Sonuç olarak Cumhuriyetin ilk yıllarından itibaren modern dünyanın içinde olmak ,Batılı olmak için uğraş verilmiştir.
Milli mücadelemizin sonucunda özellikle Missouri ve yardımlarla batının ilminin dışında pek çok şeyide alınmış.Sovyet tehlikesine karşı Abd'ye tutunulmuş ve Abd bunu kullanmıştır.
Solcusu, İslamcısı, basın gözü kör olmuşcasına Abd'yi desteklemiştir. Milli değerler unutulmuştır. Sonraki dönemlerde bu durumdan biraz sıyrılma olmuştur.Yazar kitabının sonunda tek etkenin pskolojik olmadığını pek çok boyutu olduğunuda belirtmiştir. O dönemin insanlarının Batıdan başka çaresi var mıydı varsa neydi diye sorulmuştur.
Kitabın içinde yukarıda belirttiğim konu ve demeçlerin kaynakları bulunmaktadır. Kitabı tavsiye etmemin en büyük sebebi bize anlatılmayan pek çok şeyi anlatması tarihi bilgiler içermesi ve analizlerin başarılı olması yazılanlara katılmayacaklar olsada bu durum bize farklı bir bakış açısı kazandırır.

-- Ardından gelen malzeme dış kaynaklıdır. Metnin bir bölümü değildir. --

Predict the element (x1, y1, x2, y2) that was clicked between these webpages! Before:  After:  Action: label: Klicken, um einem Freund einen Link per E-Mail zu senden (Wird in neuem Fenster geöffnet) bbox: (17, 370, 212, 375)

Hocamız üniversitede bu konulara değinince ona Batıya karşı nasıl direnebiliriz diye sorardık.
Peki O ZAMAN ÇÖZÜM NE isimli yazısında da bunu çok güzel bir şekilde açıklamış durabilmenin, direnmenin önemini anlatmıştır. Günümüzde giyim, dil , sanat , kültür konusunda hızla emperyalizme uyum sağlıyor olmamız bu konuyu önemli hale getirmektedir. Dileyenler bu yazıya da internet üzerinden ulaşabilir.
Kitabı okuyan insanların "Batı" yı tanıması, gerçek yüzünü anlaması dileğiyle iyi okumalar.